** BEGIN **

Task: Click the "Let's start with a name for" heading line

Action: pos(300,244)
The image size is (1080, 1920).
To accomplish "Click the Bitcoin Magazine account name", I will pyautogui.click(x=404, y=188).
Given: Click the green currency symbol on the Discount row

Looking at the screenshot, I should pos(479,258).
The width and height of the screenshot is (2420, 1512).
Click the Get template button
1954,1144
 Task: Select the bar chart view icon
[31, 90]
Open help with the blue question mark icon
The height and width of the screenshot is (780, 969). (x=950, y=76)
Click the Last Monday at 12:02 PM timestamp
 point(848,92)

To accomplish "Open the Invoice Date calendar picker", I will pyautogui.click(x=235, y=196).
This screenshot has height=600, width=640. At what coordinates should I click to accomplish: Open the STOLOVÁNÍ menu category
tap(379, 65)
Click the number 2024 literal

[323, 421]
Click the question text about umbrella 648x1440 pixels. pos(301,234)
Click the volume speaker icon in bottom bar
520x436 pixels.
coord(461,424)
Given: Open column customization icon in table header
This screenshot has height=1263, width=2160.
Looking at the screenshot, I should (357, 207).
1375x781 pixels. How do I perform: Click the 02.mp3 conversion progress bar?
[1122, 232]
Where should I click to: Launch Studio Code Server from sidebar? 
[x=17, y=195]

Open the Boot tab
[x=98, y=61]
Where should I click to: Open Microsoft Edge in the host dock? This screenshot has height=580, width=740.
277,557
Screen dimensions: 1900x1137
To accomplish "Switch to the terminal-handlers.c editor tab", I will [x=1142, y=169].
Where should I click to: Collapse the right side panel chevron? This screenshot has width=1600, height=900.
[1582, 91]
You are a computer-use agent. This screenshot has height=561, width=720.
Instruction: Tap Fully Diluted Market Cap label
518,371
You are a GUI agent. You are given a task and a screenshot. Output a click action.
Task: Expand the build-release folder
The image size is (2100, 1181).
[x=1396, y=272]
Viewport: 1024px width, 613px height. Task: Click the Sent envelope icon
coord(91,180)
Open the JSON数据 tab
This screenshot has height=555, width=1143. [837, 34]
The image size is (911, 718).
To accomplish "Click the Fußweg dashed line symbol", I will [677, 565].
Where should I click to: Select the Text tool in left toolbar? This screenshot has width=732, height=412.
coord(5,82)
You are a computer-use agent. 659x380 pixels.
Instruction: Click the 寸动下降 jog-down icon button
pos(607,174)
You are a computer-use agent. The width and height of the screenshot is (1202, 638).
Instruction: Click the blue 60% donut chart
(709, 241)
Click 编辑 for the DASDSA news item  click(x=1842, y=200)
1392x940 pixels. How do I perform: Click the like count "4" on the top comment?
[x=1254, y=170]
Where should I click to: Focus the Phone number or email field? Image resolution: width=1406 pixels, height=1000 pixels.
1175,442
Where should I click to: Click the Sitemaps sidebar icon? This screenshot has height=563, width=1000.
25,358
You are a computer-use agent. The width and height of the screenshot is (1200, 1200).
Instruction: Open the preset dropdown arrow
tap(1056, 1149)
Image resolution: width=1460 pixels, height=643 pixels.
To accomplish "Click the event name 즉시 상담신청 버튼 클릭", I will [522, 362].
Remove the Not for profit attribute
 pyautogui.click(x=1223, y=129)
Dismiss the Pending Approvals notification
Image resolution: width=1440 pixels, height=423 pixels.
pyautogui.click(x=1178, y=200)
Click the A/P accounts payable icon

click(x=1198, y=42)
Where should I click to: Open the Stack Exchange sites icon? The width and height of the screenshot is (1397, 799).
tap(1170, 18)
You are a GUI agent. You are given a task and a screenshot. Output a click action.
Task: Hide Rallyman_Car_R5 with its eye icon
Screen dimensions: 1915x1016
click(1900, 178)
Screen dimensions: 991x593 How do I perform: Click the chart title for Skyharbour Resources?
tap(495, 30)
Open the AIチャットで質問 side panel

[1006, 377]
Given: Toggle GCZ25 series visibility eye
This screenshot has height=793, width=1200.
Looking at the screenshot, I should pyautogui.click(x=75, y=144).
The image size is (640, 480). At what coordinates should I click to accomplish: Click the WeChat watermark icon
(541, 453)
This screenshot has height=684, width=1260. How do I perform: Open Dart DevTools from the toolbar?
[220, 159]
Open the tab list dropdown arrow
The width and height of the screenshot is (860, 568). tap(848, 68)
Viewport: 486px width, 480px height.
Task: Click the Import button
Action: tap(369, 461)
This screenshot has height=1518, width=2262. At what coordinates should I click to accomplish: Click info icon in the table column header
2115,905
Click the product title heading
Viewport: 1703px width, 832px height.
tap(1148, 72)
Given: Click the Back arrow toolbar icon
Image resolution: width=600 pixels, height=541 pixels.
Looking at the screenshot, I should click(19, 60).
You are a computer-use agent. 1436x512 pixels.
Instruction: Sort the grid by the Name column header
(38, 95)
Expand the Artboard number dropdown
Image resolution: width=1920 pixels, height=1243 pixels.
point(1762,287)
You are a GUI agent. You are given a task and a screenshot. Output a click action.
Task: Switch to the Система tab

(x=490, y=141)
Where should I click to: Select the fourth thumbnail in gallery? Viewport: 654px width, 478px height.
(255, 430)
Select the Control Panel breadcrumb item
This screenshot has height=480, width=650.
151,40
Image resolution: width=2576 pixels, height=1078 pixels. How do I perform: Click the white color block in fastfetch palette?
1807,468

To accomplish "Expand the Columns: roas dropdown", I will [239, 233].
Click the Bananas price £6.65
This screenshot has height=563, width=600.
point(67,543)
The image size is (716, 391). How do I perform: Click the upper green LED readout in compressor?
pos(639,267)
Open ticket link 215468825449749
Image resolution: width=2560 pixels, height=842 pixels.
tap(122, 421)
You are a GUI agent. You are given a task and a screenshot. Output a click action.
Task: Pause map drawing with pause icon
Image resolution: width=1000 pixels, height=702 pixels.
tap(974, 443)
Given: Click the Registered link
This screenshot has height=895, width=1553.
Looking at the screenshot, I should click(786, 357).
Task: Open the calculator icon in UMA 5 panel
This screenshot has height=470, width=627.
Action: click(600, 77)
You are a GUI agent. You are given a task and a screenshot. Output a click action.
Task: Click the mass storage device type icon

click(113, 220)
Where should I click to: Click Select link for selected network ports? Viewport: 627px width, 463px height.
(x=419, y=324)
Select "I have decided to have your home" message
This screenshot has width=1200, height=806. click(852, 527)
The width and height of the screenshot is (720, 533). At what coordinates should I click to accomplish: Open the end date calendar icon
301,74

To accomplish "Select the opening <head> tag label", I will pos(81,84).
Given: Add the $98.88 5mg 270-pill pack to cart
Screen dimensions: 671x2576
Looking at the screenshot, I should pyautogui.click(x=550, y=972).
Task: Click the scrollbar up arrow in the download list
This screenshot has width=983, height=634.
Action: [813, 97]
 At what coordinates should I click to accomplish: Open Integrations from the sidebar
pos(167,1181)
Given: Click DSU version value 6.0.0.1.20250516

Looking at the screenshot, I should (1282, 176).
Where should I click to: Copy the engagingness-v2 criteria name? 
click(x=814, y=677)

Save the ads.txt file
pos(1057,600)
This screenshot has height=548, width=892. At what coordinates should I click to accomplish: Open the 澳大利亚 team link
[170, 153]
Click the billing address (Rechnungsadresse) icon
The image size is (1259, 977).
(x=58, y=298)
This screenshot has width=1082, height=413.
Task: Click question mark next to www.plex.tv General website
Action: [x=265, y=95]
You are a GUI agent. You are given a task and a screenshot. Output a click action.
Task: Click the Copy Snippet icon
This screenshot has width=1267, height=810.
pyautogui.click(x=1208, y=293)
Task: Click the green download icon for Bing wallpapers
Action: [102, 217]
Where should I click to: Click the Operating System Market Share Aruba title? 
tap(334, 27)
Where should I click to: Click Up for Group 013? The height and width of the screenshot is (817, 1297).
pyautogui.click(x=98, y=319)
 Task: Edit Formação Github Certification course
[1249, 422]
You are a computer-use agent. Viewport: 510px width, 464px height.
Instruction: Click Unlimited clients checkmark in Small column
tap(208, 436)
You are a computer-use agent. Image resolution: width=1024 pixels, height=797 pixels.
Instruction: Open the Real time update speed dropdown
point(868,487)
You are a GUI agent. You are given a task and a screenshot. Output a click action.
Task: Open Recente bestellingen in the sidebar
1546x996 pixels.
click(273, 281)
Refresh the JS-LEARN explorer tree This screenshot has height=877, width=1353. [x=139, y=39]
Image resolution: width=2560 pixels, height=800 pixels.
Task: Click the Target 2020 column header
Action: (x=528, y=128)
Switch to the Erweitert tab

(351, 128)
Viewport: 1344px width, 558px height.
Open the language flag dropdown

** END **

#### Exercise details:
Please copy the material above word for word, starting at its first line and ending at the line that contains "Looking at the screenshot, I should pos(479,258).", with that line included.

#### The solution:
Task: Click the "Let's start with a name for" heading line

Action: pos(300,244)
The image size is (1080, 1920).
To accomplish "Click the Bitcoin Magazine account name", I will pyautogui.click(x=404, y=188).
Given: Click the green currency symbol on the Discount row

Looking at the screenshot, I should pos(479,258).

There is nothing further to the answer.